Career Definition for an Education Writer
An education writer enjoys a career developing lesson plans, producing articles and textbooks for students of all ages, and preparing materials for online informational sites, including e-books and pamphlets. The education writer must be able to determine the information appropriate to the learners' knowledge base and convey that information in easy-to-understand language.
|Education||Typically requires advanced degree; varies depending on subject matter|
|Job Duties||Creates books, articles, lesson plans, textbooks, e-books, pamphlets and other educational materials|
|Median Salary (2015)*||$60,250 (for writers and authors)|
|Job Growth (2014-2024)*||2% (for writers and authors)|
Source: *U.S. Bureau of Labor Statistics
Becoming an education writer typically requires an advanced degree in the specific area of expertise, such as mathematics, literature or technology, and the ability to convey information with clarity and conciseness. The required education varies according to the subject covered. To succeed in authoring college textbooks, an education writer generally must have completed a doctorate in relevant disciplines.
The ability to communicate complicated information in an accurate, precise and interesting manner is critical for a career in education writing. Considering that much of the writing is done individually, education writers must be self-starters, should enjoy research, and must have enthusiasm for the subject matter.
Career and Economic Outlook
Many education writing jobs are done on a freelance basis, although some textbook publishing companies contract for a specific topic in a textbook or place writers on salary. Advances in electronic communication allow the education writer to live and work in any part of the world. Employment growth in the number of general writing positions is expected to be slower than the average for all occupations, with 2% employment growth predicted from 2014-2024 by the U.S. Bureau of Labor Statistics (BLS). As of May 2015, the median yearly wage of writers was $60,250 (www.bls.gov).
Alternate Career Options
Similar career options within this field include:
At least a bachelor's degree is normally required for editors who review and revise written content for publication. According to BLS, job growth for editors is expected to decline by 5% between 2014 and 2024 due to the pressure felt by the print media from online publications. Editors earned an annual median salary of $56,010 in 2015, according to the BLS.
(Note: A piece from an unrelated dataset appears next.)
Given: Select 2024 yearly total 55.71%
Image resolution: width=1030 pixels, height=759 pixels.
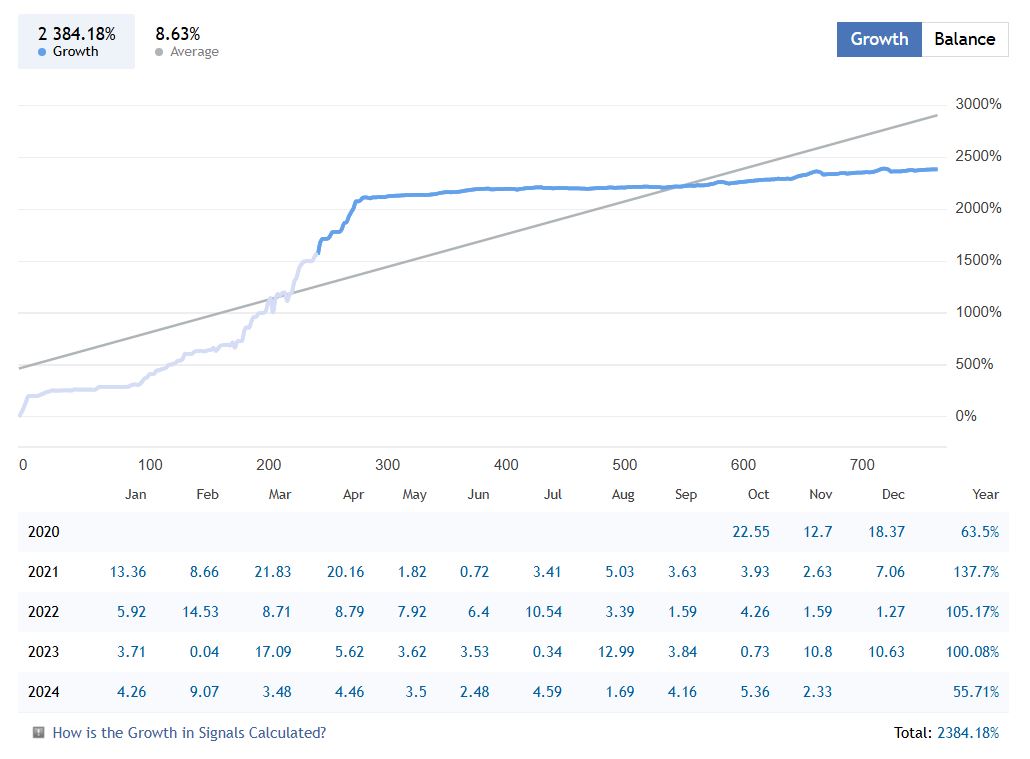Looking at the screenshot, I should 975,692.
Having at least a bachelor's degree, these writers develop technical information for customers and write instruction manuals and support documents that communicate complicated information. Experience with select technical subjects is sometimes required. The BLS predicted that from 2014 to 2024, employment of technical writers would grow by 10%, which was faster than the average for all occupations. According to the BLS, technical writers earned an annual median wage of $70,240 in May 2015.